***** TASK DATA

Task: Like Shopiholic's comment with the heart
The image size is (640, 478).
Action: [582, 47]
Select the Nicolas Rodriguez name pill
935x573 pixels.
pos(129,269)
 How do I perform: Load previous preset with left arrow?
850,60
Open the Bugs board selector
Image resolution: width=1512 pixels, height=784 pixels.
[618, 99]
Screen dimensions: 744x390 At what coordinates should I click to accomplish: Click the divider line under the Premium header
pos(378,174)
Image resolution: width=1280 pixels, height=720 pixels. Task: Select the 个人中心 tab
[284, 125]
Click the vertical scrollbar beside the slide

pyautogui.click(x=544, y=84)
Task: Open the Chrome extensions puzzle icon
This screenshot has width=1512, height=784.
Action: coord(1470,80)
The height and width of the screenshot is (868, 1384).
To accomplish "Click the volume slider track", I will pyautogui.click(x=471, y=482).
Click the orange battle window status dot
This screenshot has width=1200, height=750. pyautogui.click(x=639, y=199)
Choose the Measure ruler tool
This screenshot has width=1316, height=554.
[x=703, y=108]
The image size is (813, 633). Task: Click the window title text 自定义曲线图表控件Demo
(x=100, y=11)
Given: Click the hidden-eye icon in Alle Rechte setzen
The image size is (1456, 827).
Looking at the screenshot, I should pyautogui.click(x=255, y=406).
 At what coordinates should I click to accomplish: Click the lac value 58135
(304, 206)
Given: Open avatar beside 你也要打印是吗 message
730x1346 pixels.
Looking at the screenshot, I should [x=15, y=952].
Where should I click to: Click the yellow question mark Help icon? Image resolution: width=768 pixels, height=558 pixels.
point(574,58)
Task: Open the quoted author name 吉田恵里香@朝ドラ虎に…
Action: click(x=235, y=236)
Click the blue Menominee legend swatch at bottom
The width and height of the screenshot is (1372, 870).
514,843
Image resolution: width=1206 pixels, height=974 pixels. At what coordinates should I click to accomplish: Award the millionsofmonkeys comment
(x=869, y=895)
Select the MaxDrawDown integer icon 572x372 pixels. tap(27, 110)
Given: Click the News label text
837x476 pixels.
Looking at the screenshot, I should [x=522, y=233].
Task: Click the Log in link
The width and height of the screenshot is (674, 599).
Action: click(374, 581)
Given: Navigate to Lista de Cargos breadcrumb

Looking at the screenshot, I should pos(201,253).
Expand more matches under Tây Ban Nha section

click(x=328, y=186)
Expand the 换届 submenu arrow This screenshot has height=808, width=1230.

**********

* _PROBLEM TO WORK ON_: Every line of the data should be copied exactly.

* _WORKED SOLUTION_:
Task: Like Shopiholic's comment with the heart
The image size is (640, 478).
Action: [582, 47]
Select the Nicolas Rodriguez name pill
935x573 pixels.
pos(129,269)
 How do I perform: Load previous preset with left arrow?
850,60
Open the Bugs board selector
Image resolution: width=1512 pixels, height=784 pixels.
[618, 99]
Screen dimensions: 744x390 At what coordinates should I click to accomplish: Click the divider line under the Premium header
pos(378,174)
Image resolution: width=1280 pixels, height=720 pixels. Task: Select the 个人中心 tab
[284, 125]
Click the vertical scrollbar beside the slide

pyautogui.click(x=544, y=84)
Task: Open the Chrome extensions puzzle icon
This screenshot has width=1512, height=784.
Action: coord(1470,80)
The height and width of the screenshot is (868, 1384).
To accomplish "Click the volume slider track", I will pyautogui.click(x=471, y=482).
Click the orange battle window status dot
This screenshot has width=1200, height=750. pyautogui.click(x=639, y=199)
Choose the Measure ruler tool
This screenshot has width=1316, height=554.
[x=703, y=108]
The image size is (813, 633). Task: Click the window title text 自定义曲线图表控件Demo
(x=100, y=11)
Given: Click the hidden-eye icon in Alle Rechte setzen
The image size is (1456, 827).
Looking at the screenshot, I should pyautogui.click(x=255, y=406).
 At what coordinates should I click to accomplish: Click the lac value 58135
(304, 206)
Given: Open avatar beside 你也要打印是吗 message
730x1346 pixels.
Looking at the screenshot, I should [x=15, y=952].
Where should I click to: Click the yellow question mark Help icon? Image resolution: width=768 pixels, height=558 pixels.
point(574,58)
Task: Open the quoted author name 吉田恵里香@朝ドラ虎に…
Action: click(x=235, y=236)
Click the blue Menominee legend swatch at bottom
The width and height of the screenshot is (1372, 870).
514,843
Image resolution: width=1206 pixels, height=974 pixels. At what coordinates should I click to accomplish: Award the millionsofmonkeys comment
(x=869, y=895)
Select the MaxDrawDown integer icon 572x372 pixels. tap(27, 110)
Given: Click the News label text
837x476 pixels.
Looking at the screenshot, I should [x=522, y=233].
Task: Click the Log in link
The width and height of the screenshot is (674, 599).
Action: click(374, 581)
Given: Navigate to Lista de Cargos breadcrumb

Looking at the screenshot, I should pos(201,253).
Expand more matches under Tây Ban Nha section

click(x=328, y=186)
Expand the 换届 submenu arrow This screenshot has height=808, width=1230.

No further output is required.